[Record extracts Boundary: Start]

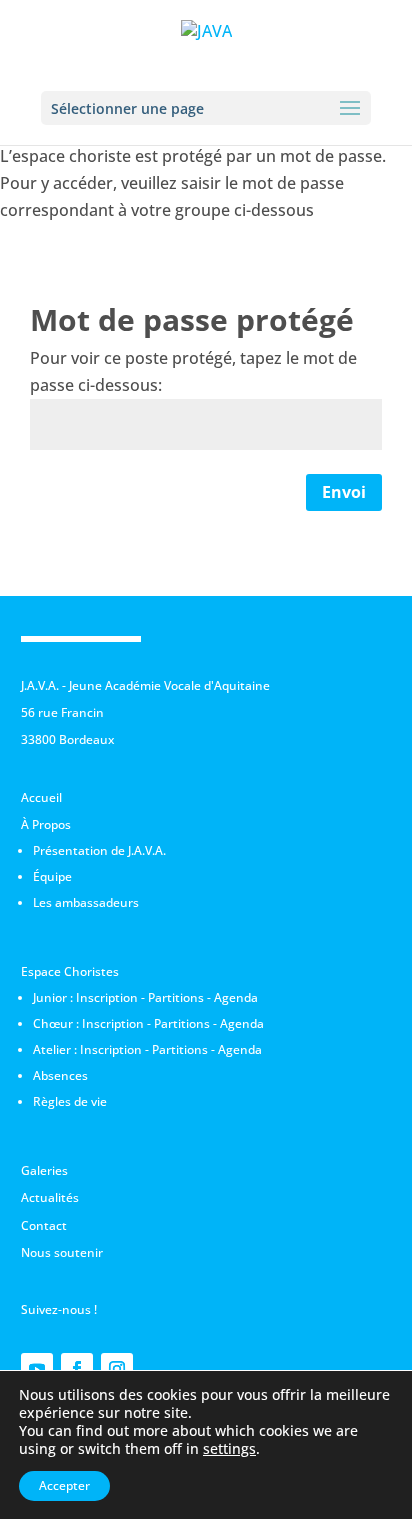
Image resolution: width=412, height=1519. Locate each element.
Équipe (52, 876)
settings (229, 1449)
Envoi (344, 492)
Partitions (176, 997)
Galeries (44, 1170)
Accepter (64, 1485)
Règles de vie (70, 1101)
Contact (44, 1225)
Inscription (107, 997)
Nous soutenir (62, 1252)
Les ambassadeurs (86, 902)
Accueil (41, 797)
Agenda (236, 997)
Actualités (50, 1197)
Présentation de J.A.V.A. (99, 850)
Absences (60, 1075)
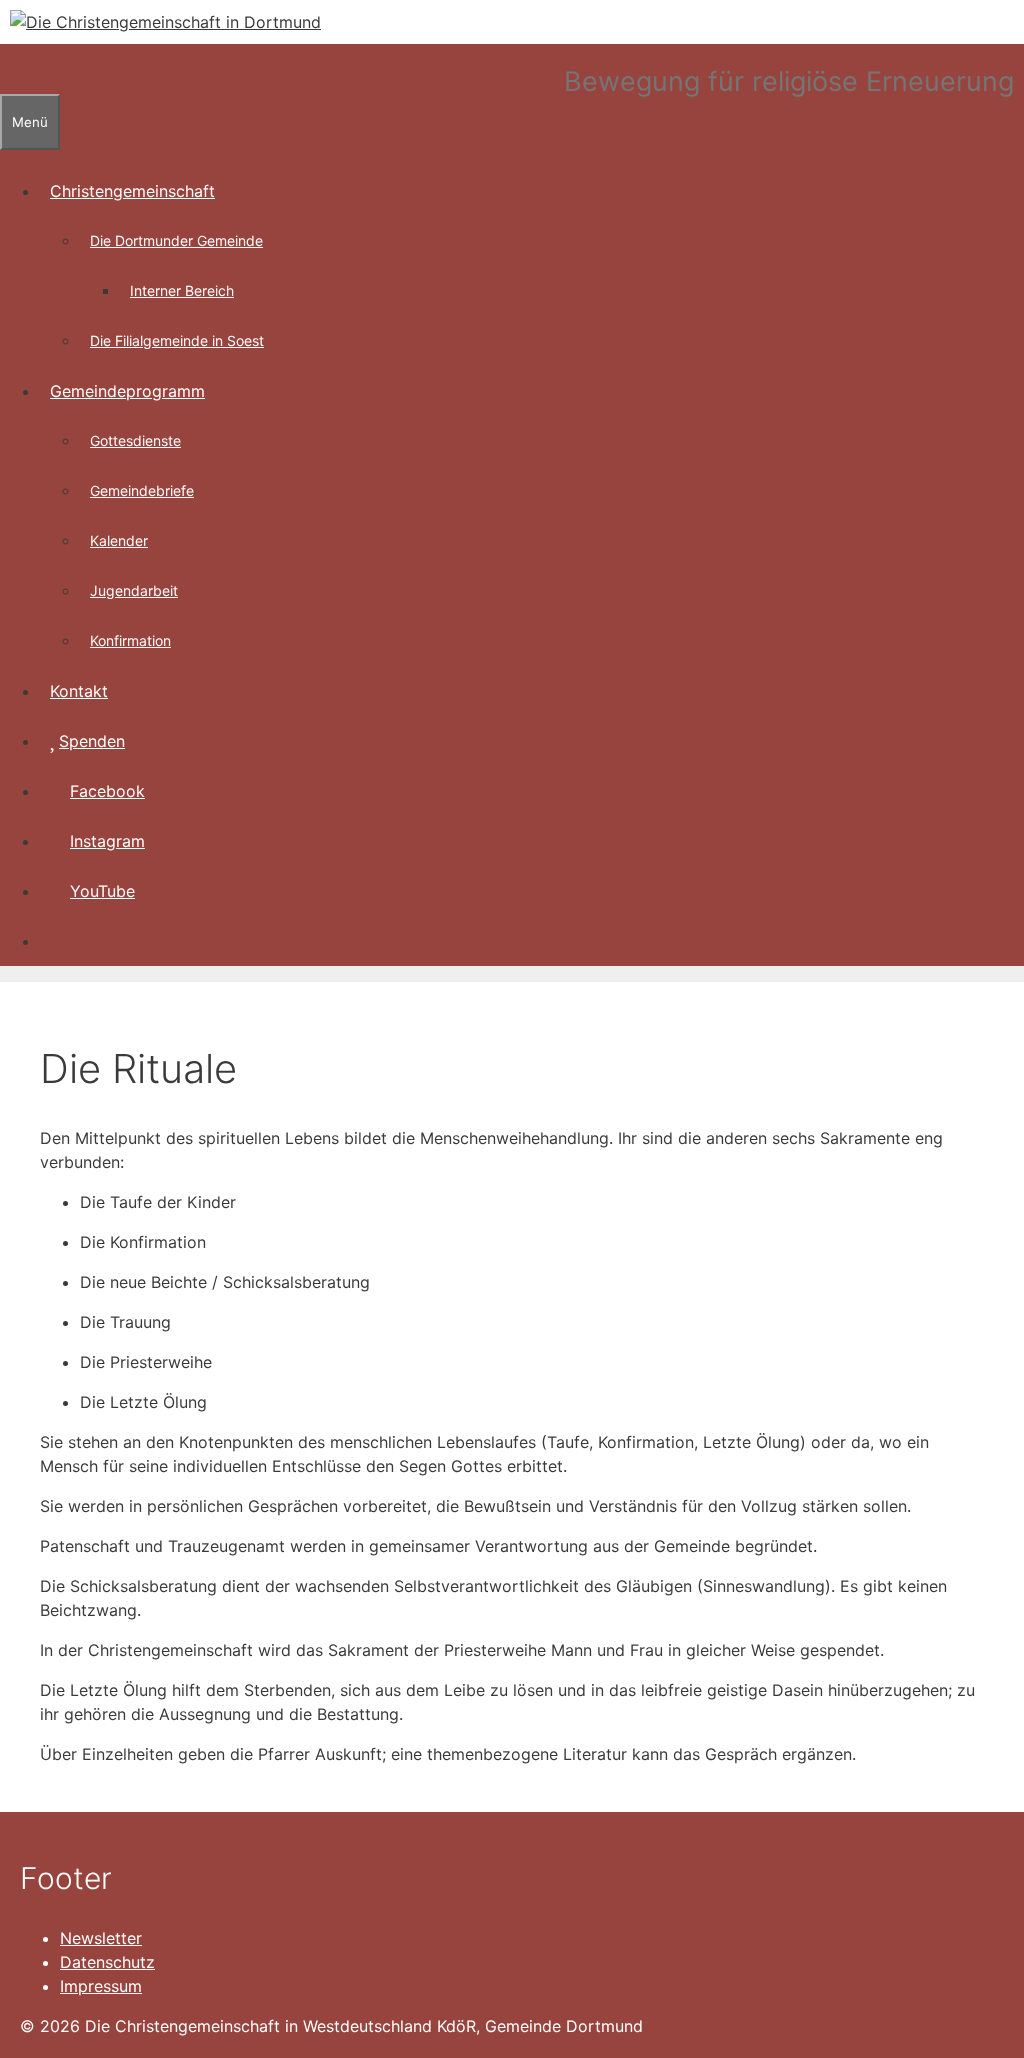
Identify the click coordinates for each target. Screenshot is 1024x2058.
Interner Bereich (182, 290)
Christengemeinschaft (132, 191)
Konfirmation (130, 640)
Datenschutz (107, 1962)
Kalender (119, 540)
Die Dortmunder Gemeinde (176, 240)
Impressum (101, 1986)
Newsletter (101, 1938)
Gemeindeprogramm (127, 391)
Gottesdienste (135, 440)
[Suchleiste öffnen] (10, 69)
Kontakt (79, 691)
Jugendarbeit (134, 590)
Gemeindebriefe (142, 490)
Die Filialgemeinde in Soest (177, 340)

[Record extracts Boundary: End]

_Prompt_:
Find out how many lines above hold "each". Write only the number.

_Written reply_:
2